== MATERIAL SUPPLIED ==
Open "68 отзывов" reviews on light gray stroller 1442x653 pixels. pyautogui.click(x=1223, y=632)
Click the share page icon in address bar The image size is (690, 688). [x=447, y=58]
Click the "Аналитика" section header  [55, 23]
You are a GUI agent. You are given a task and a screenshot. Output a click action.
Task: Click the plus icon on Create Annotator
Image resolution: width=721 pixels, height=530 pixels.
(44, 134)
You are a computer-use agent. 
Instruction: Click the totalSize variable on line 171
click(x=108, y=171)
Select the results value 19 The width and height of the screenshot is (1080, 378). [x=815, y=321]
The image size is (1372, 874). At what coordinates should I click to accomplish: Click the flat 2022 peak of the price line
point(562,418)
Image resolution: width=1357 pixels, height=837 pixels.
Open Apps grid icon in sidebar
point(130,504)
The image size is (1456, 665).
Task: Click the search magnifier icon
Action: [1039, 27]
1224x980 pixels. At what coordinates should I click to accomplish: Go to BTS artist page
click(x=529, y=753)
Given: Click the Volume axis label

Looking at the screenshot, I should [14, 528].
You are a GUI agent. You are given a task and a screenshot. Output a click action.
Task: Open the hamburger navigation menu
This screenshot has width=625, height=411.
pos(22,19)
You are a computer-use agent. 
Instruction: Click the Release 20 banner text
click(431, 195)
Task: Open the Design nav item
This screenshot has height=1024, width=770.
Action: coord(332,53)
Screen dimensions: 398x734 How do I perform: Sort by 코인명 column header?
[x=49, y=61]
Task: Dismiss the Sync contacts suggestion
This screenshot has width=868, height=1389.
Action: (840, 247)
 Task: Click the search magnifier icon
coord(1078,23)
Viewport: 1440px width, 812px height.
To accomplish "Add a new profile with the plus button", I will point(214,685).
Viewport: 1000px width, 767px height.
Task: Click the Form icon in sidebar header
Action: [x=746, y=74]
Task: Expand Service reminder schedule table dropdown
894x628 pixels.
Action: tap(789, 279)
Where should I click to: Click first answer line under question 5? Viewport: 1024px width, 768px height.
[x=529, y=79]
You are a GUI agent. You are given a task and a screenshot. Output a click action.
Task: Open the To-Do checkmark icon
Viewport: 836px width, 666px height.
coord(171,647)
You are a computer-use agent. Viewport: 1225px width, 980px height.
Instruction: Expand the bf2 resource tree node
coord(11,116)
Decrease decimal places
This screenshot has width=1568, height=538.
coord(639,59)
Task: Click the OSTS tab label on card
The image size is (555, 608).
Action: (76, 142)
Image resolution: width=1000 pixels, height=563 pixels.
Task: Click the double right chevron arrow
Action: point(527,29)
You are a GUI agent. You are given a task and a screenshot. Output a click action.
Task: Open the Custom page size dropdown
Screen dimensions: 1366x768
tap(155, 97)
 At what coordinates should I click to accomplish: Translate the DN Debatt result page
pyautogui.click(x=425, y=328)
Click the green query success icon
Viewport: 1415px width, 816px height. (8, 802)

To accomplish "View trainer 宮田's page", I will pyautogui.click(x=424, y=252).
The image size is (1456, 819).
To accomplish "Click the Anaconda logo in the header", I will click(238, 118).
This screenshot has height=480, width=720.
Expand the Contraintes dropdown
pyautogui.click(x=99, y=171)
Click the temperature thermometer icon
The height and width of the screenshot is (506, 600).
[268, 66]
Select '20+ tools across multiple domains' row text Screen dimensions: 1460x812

== WHAT YOU HAVE TO DO ==
Report the number of lines in the entries where the word "Select" occurs, and add nothing else.

== TASK OUTPUT ==
2